Short exercise 1. Can you repeat the passage of the soccer article below, starting with "The Soca Warriors" and going on through "international match window.", word for word?

Selected passage.
- - -

T&T clinch Ecuador friendly in Guayaquil; still mulling over playing Sept WCQ in Couva

The Soca Warriors will resume preparations for September’s vital 2018 World Cup qualifying matches with a trip to Guayaquil for friendly international action on 26 July.

Ecuador are ranked 31st in the world by FIFA—almost 50 places above Trinidad and Tobago, who are at 78. However, both teams are expected to be under-strength since the match does not fall within the FIFA international match window.

Photo: Trinidad and Tobago playmaker Kevin Molino (left) celebrates his goal against Costa Rica with teammate Joevin Jones during 2018 World Cup qualifying action at the National Stadium in San José on 13 June 2017.
(Courtesy Allan V Crane/CA Images/Wired868)

The Warriors host Honduras on 1 September before travelling to Panama City to face Panama four days later. And if his side is to have any chance of advancing to the Russia World Cup, coach Dennis Lawrence needs to engineer wins in both games.

Honduras and Panama are both participating in the CONCACAF Gold Cup tournament at present. Honduras have so far recorded a 1-0 loss to Costa Rica and a goalless draw against French Guiana and need a result in their final group match against Canada on Friday to qualify for the knock-out stage.

Panama drew their opening group fixture with the United States and should seal their place in the next round with a win over Nicaragua today, with a game to spare.

Trinidad and Tobago failed to qualify for the Gold Cup after an extra-time loss away to Martinique under coach Stephen Hart and home losses against Suriname and Haiti—also in extra time—under his successor, Tom Saintfiet.

The Trinidad and Tobago Football Association (TTFA) will hope that the affair in Guayaquil, which is at sea level, and a possible contest against an unnamed “Spanish-speaking country” can help compensate for  the gap in the level of activity between the Warriors and their future qualifying opponents.

- - -

Given records.

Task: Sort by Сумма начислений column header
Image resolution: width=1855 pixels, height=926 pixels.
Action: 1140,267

- - -

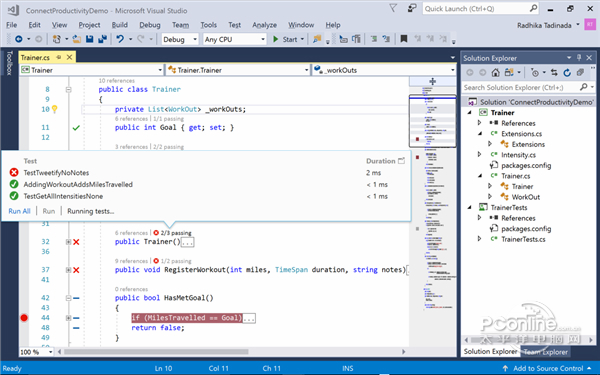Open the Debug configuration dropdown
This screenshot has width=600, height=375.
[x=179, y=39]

- - -

Short exercise 2. Reproduce the lines of the records above verbatim, starting with the line with "Task: Sort by Сумма начислений column header" and going on through the line with "Action: 1140,267", including both of those lines.

Full response 1.
The Soca Warriors will resume preparations for September’s vital 2018 World Cup qualifying matches with a trip to Guayaquil for friendly international action on 26 July.

Ecuador are ranked 31st in the world by FIFA—almost 50 places above Trinidad and Tobago, who are at 78. However, both teams are expected to be under-strength since the match does not fall within the FIFA international match window.

Full response 2.
Task: Sort by Сумма начислений column header
Image resolution: width=1855 pixels, height=926 pixels.
Action: 1140,267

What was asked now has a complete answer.